*SELECTED TEXT*:
───

# Toro Powerclear e21 Plastic Tires picking up too much snow to move



## mancub (Jan 3, 2022)

I bought my dad a Toro Electric Snowthrower and he's having a heck of a time with it. In wet/packing snow the plastic tires are getting build-up and he's unable to push it. Does anyone have a recommendation on what to do? Something to put on the tires or possibly adjusting something? I've looked everywhere online for someone that has this same problem and can't find anything. I wondered if possibly the unit or auger could be adjusted lower so less snow follows behind to get caught up in the snow? I'd appreciate any suggestions, thanks!


----------



## Oneacer (Jan 3, 2011)

I never owned a single stage, but I thought they were intended to clear down to the pavement .... are you saying yours leaves snow that you have to traverse over?


----------



## robs9 (Sep 5, 2018)

Maybe he is pushing down too much to allow the augar to pull and throw the snow. I have a small Toro that I love. But you do have lift the handle a bit to keep the augar fully planted on the pavement. I think the wheels are only there to move it around when your not using it to throw snow. 

Sent from my SM-N975U using Tapatalk


----------



## mancub (Jan 3, 2022)

Oneacer said:


> I never owned a single stage, but I thought they were intended to clear down to the pavement .... are you saying yours leaves snow that you have to traverse over?

───

*ENTRIES SHOWN*:
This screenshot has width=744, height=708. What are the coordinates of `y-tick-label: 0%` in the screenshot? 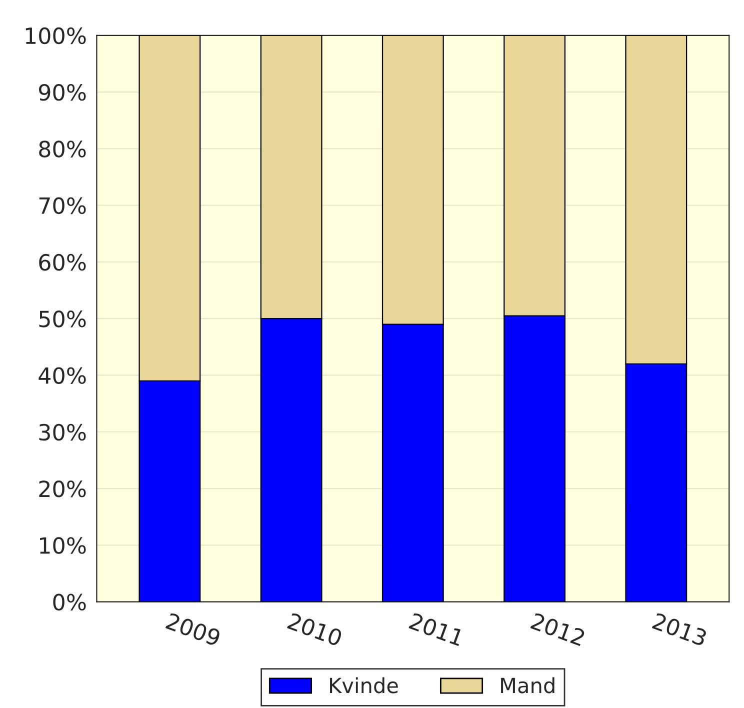 It's located at (70, 602).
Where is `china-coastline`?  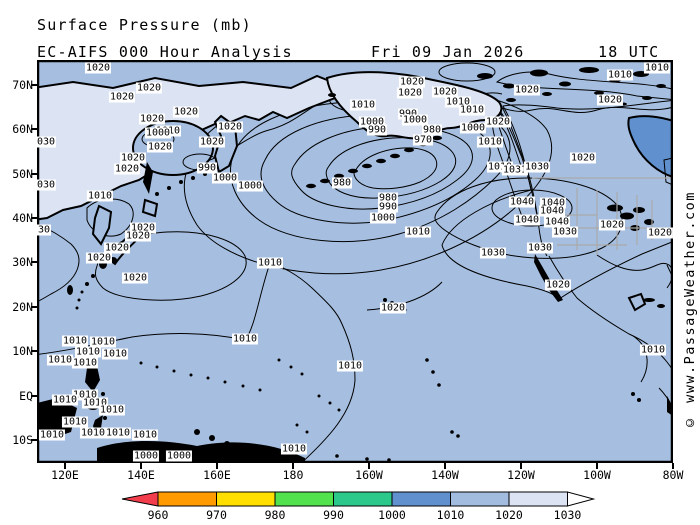
china-coastline is located at coordinates (58, 263).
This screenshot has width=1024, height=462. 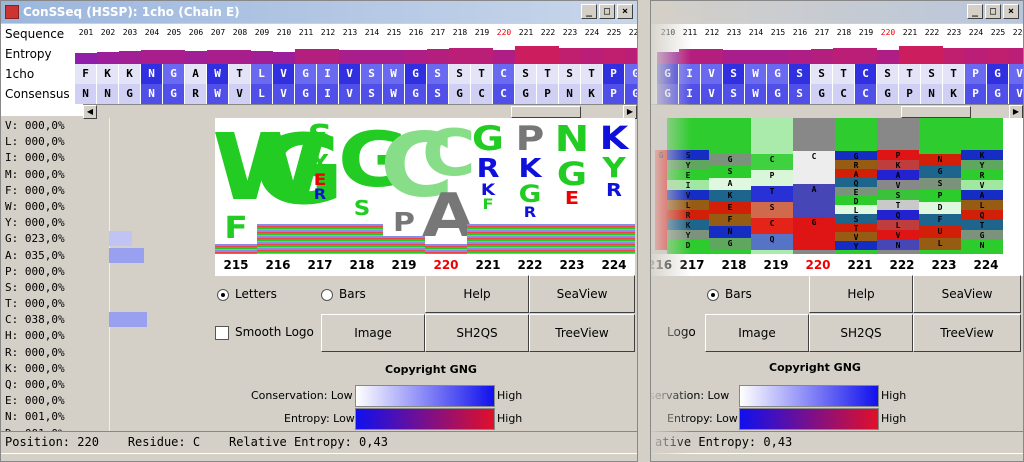 What do you see at coordinates (944, 265) in the screenshot?
I see `bars-position-number: 223` at bounding box center [944, 265].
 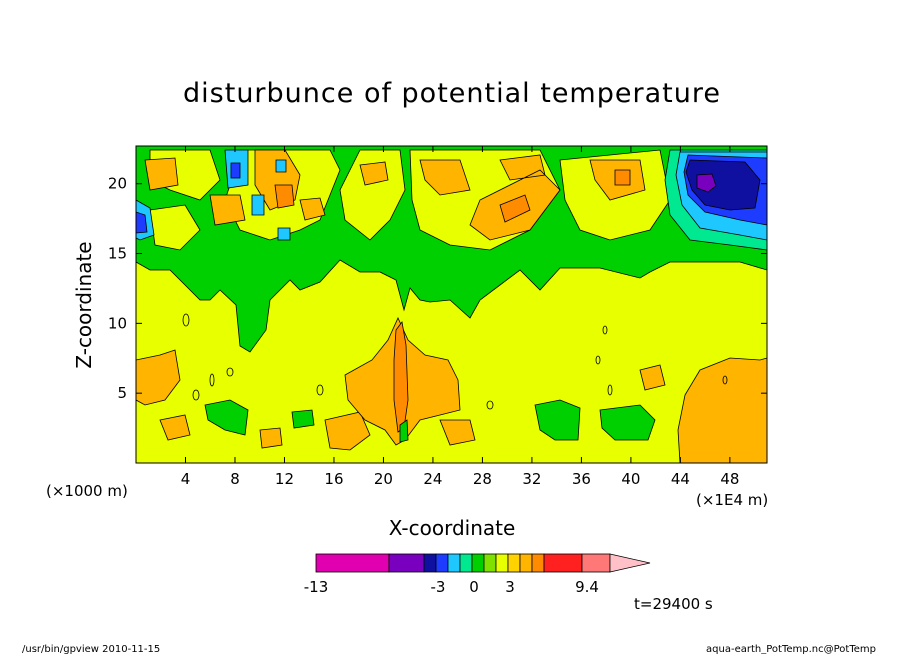 I want to click on y-tick-label: 5, so click(x=122, y=393).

───

*WORK ORDER*:
In the snowthrower thread, what does robs9 think the wheels are for? Rely only on the snowthrower thread, not on the data.

*ANSWER TO THIS TASK*:
Only for moving the machine around when it isn't being used to throw snow.